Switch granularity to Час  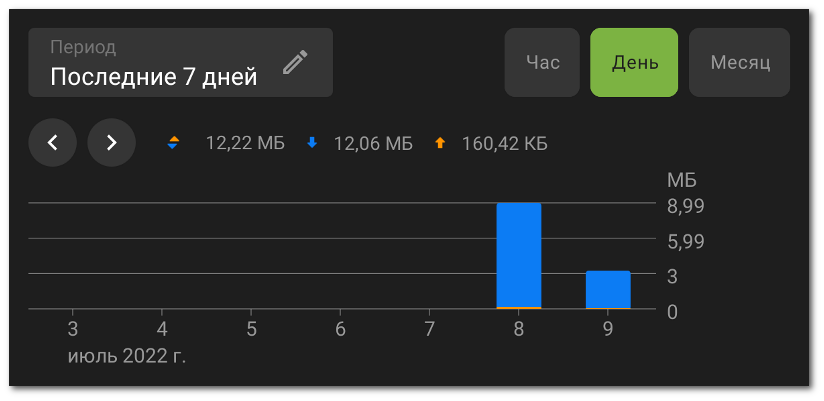pos(542,63)
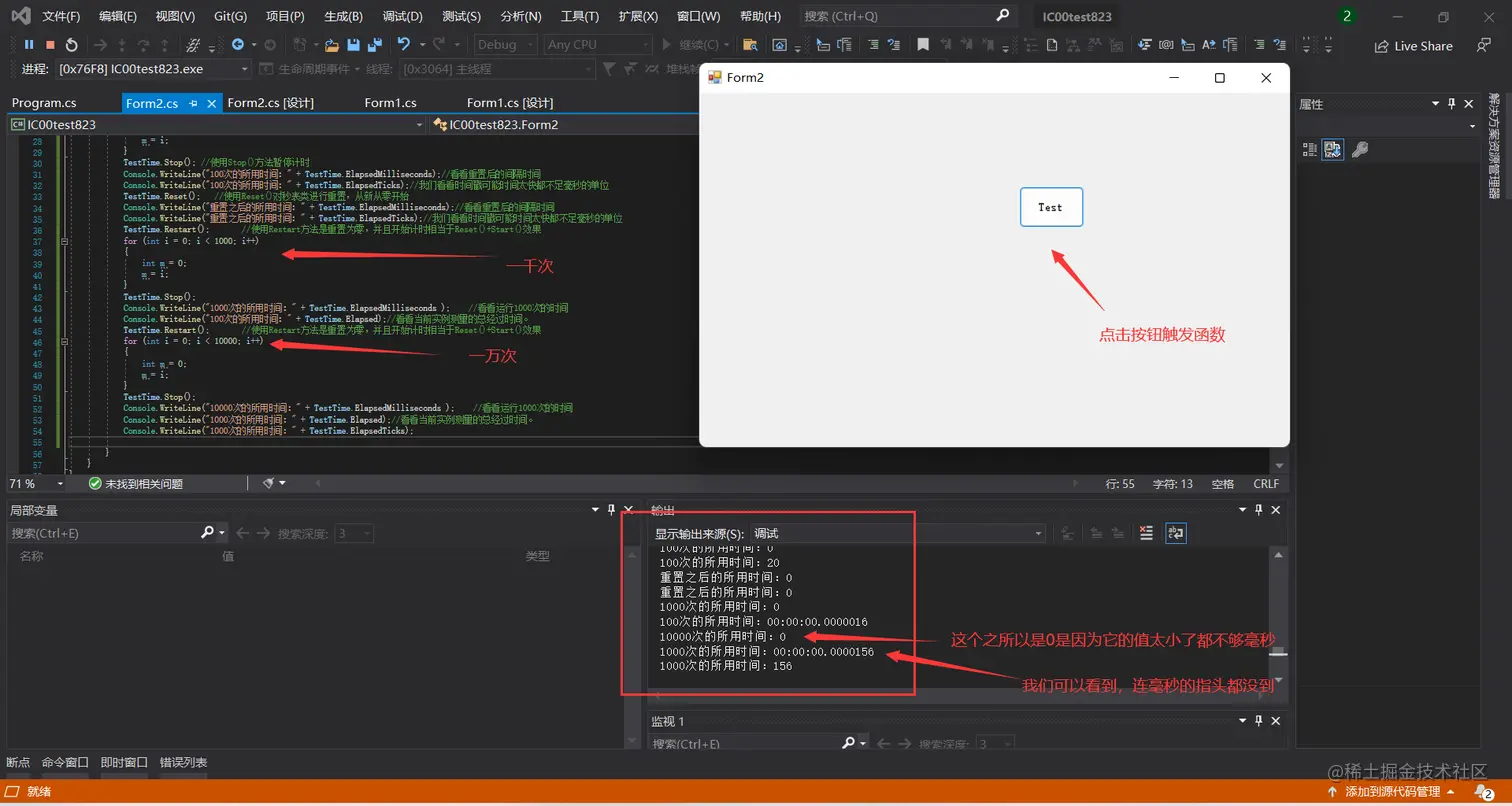This screenshot has height=806, width=1512.
Task: Toggle word wrap in the Output window
Action: tap(1175, 533)
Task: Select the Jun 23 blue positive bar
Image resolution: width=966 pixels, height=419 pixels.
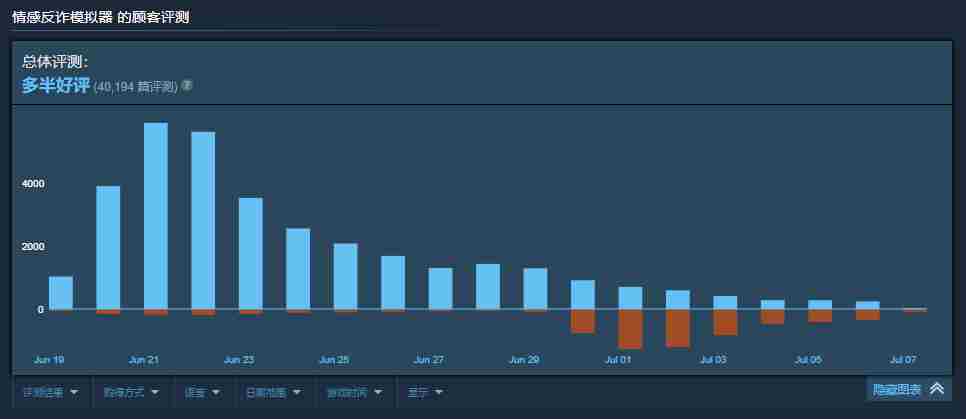Action: [x=251, y=253]
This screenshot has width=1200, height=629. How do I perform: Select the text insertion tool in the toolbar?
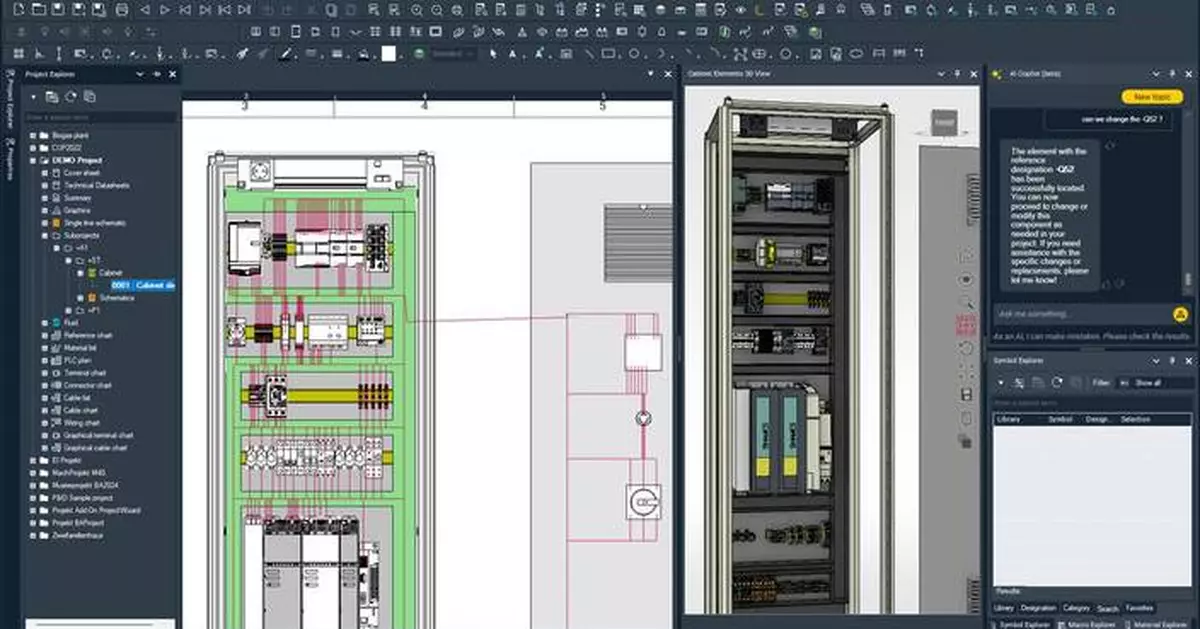pyautogui.click(x=512, y=52)
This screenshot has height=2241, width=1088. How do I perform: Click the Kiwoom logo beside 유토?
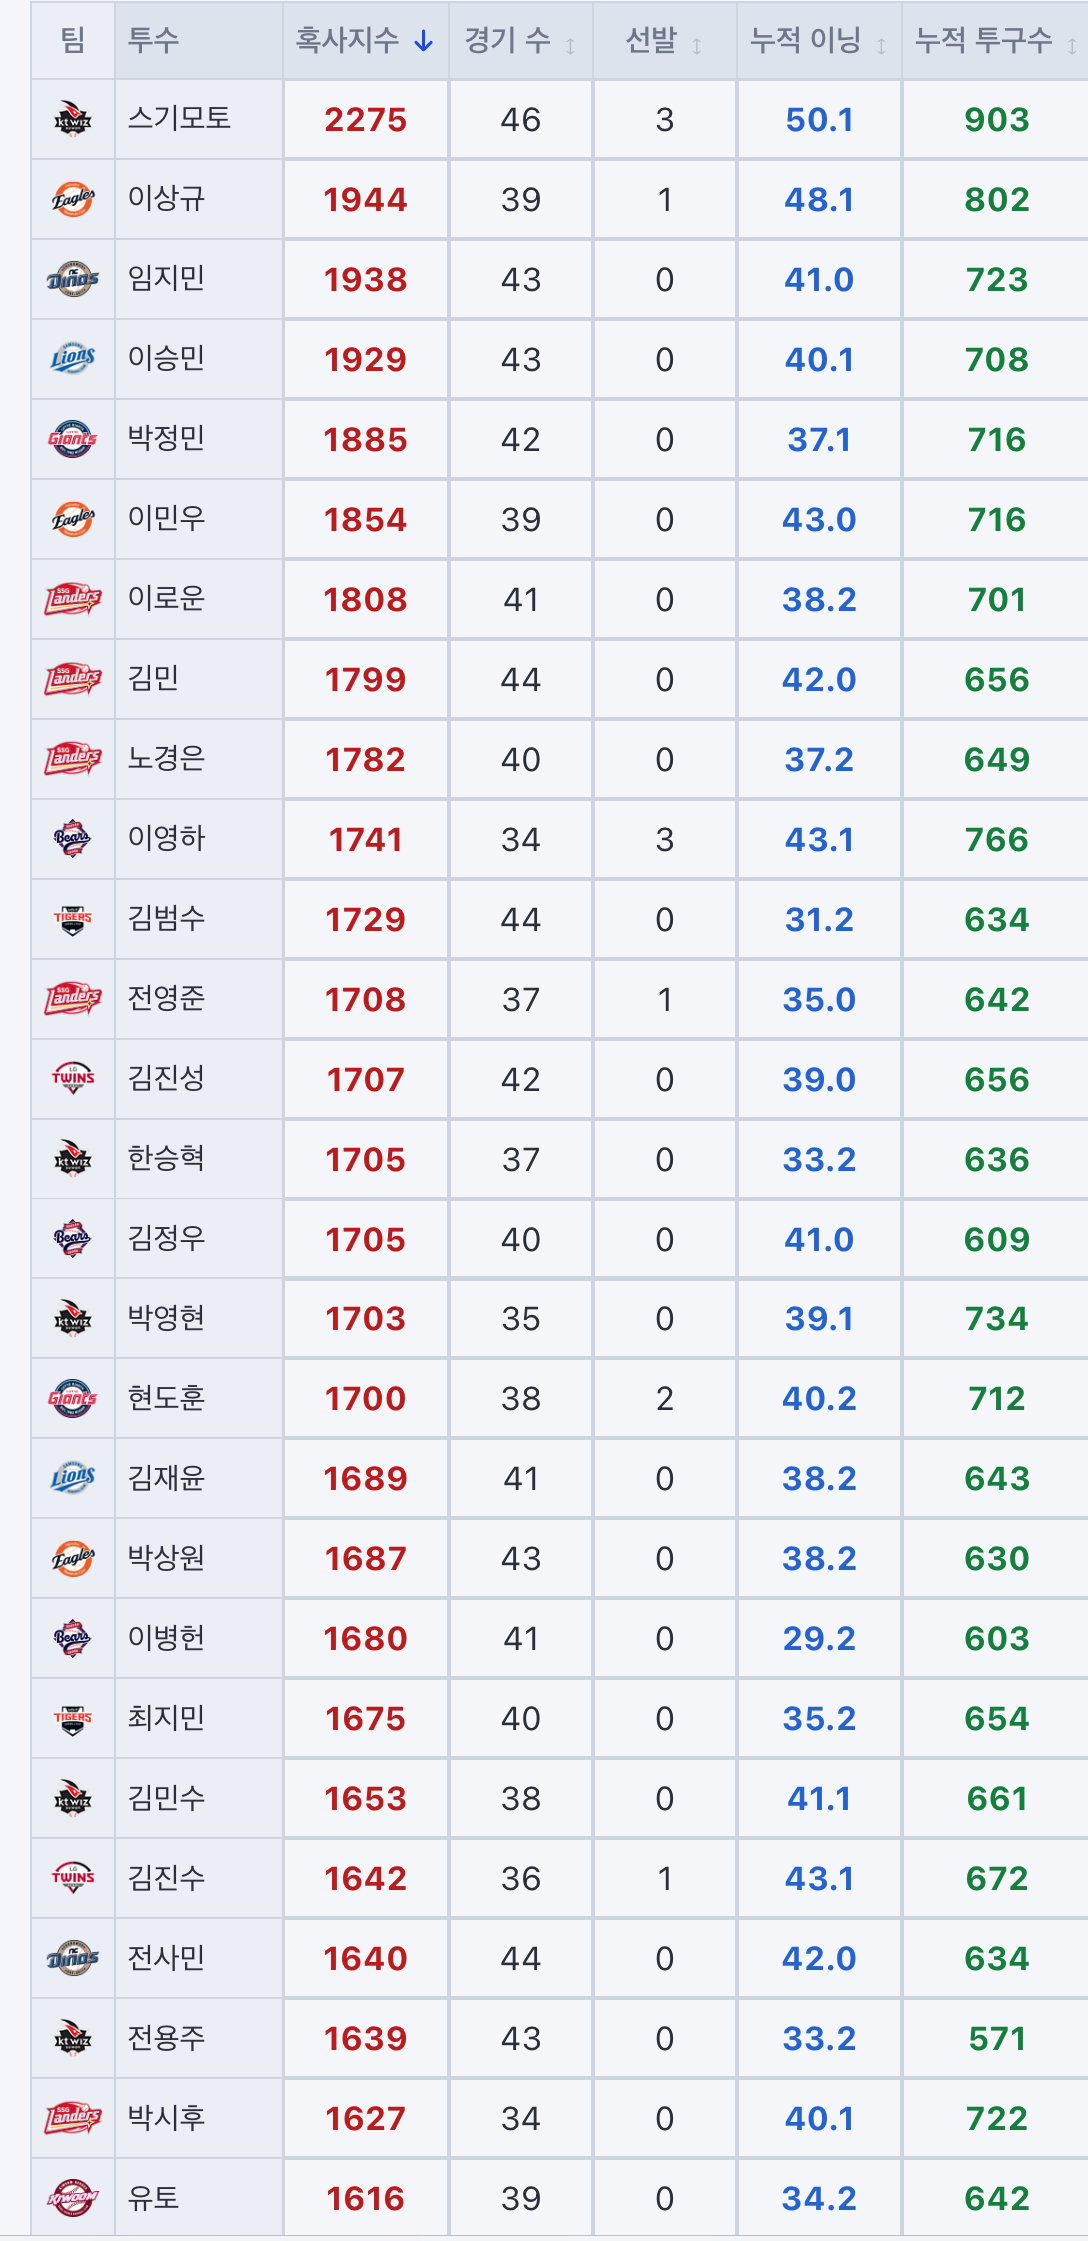point(73,2198)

○ ○ ○ ○ ○ ○ ○

Task description: Nothing but the lines from the line holding "This screenshot has width=1200, height=629." through the last line of the entries above is to be reproduced, exactly and without pictures.

Result of this task:
This screenshot has width=1200, height=629. How do I perform: Select the text insertion tool in the toolbar?
pyautogui.click(x=512, y=52)
This screenshot has height=2241, width=1088. How do I perform: Click the Kiwoom logo beside 유토?
point(73,2198)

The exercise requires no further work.